On that same day and year, there was a new addition to the British royal family. It was Prince William, the first child of Prince Charles and Princess Diana. Upon his birth, William became second in line to the British throne.
Later in 1982, the sitcom “Family Ties” premiered on NBC. The parents on that show, Steven and Elyse Keaton, were played by two performers born on June 21st, 1947: Michael Gross and Meredith Baxter.
June 12th in history:
Nelson Mandela was expected to spend the rest of his life behind bars, when a South African court sentenced him to prison on June 12th, 1964. Mandela and others were imprisoned for sabotage and other actions against the system of apartheid. Mandela was freed in 1990, and became president of South Africa a few years later.

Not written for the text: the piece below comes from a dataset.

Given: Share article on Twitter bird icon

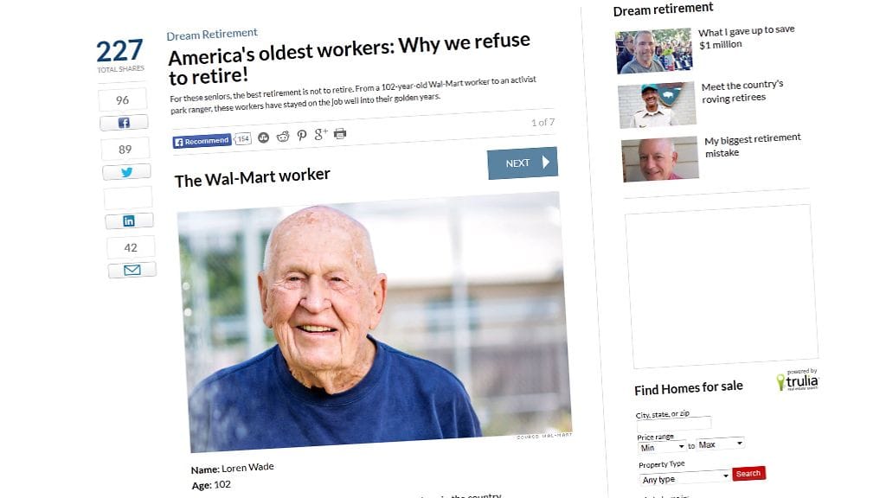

U.S. President Ronald Reagan challenged Soviet leader Mikhail Gorbachev to “tear down this wall,” during a speech at the Berlin Wall on June 12th, 1987. The wall came down less than three years later, during the presidency of Reagan’s vice-president, George Herbert Walker Bush, born on June 12th, 1924.
And on this date in 1971, President Richard Nixon was father of the bride at the Rose Garden wedding of his oldest daughter, Tricia. It’s the most recent wedding to be performed at the White House.
“Who D’king of the whole wide world”? It could be Bun E. Carlos, the long-time drummer for Cheap Trick, who wrote the song “Who D’King.” Carlos (real name, Brad Carlson) was born on this day in 1951, along with another rock star named Brad: singer Brad Delp of the band Boston.